When JK Rowling’s gives her endorsement of Gordon Brown in this week’s edition of Time magazine, she writes that the Dear Leader’s policies saw 600,000 children “raised out of poverty”. This particular piece of fiction that deserves some exploring, and not just because figures out today show it’s actually 400,000 and falling. This use of language, “raised out of poverty”, is one of the most pernicious Brownies out there – and is largely responsible for the appalling lack of progress made on tackling genuine poverty during the boom.
When Brown says “lifted out of poverty?” he means the number of people whose income rises above an arbitrary line – 60% of median income. This happens to be about the peak income distribution in Britain. So there are millions who can be “lifted out of poverty” if their income goes up by £10 a week – if they get precision bombed by the right tax credits.
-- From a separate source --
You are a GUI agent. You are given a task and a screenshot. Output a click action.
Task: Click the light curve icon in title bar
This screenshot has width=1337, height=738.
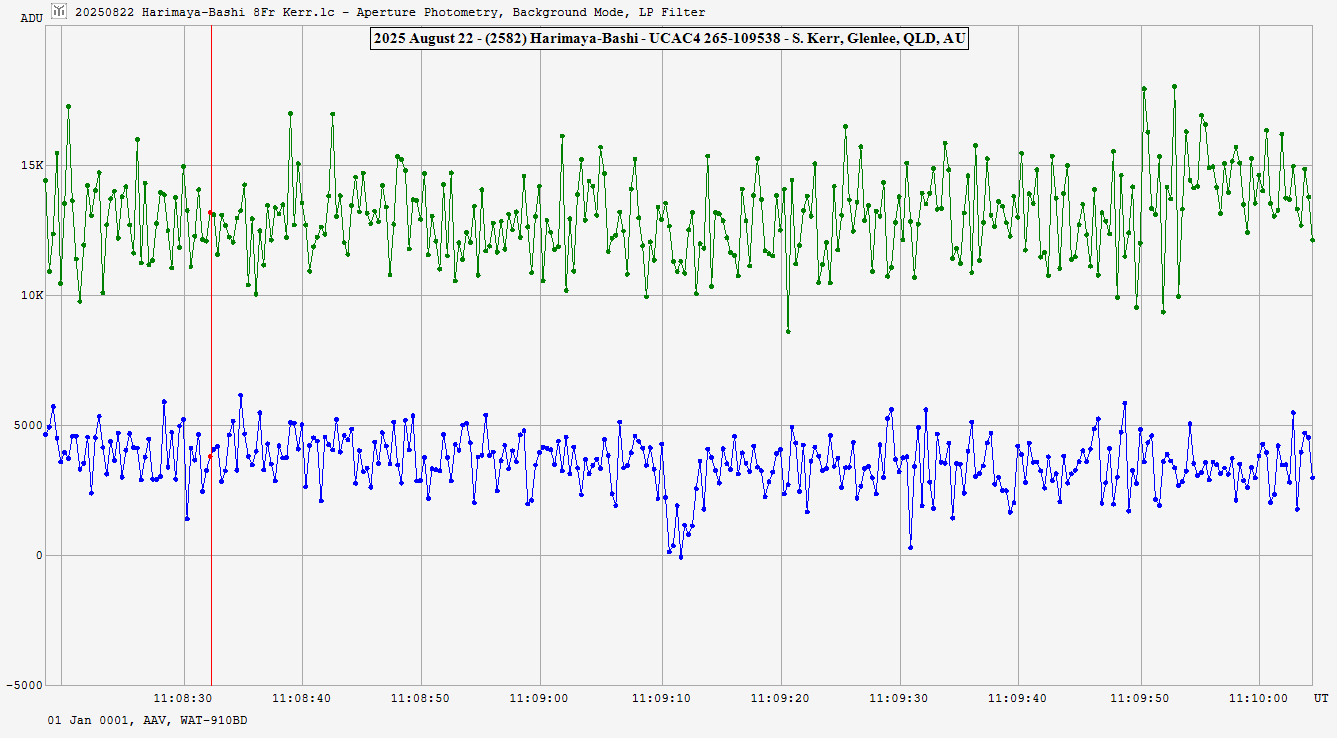(x=60, y=12)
In the last 12 years, rather than tackle poverty, Brown has sought to manipulate this graph – and spent billions upon billions doing it. Using tax credits, he tries to move those just below the 60% median income line (on the left) to just above it. I would dearly love to interview some people who Brown claims have been “raised out of poverty” and ask them to describe the experience. Any money they’d be amazed to find themselves so described. If you are not near a threshold, then forget it. Here is the average income of the poorest 10% – unsurprisingly, the DWP don’t do a graph, but I fished it out of the annex.
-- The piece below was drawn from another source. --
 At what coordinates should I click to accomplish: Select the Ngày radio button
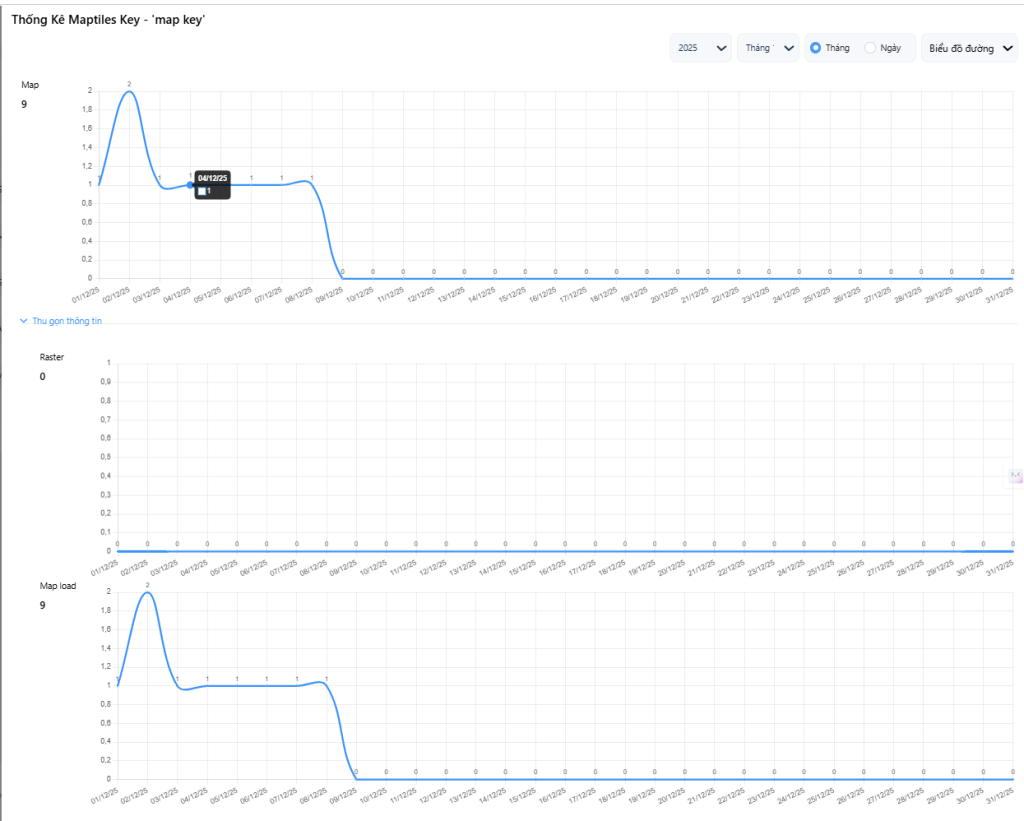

The problem for Brown is that this financial chicanery cuts boths ways. The slightest shift in the economy and they can come falling back below the theshold. The Institute for Fiscal Studies, which audits these figures for the DWP, shows that from April 2007 to April 2008 poverty increased by 200,000 after housing costs and 300,000 before housing costs. So on today’s figures 200,000 more children have been “plunged into poverty” since 2004-05 (before housing costs) and 100,000 more children “plunged into poverty” over 2007/08 after housing costs. Except they haven’t really been plunged into poverty, just as they weren’t really lifted out of it in the first place.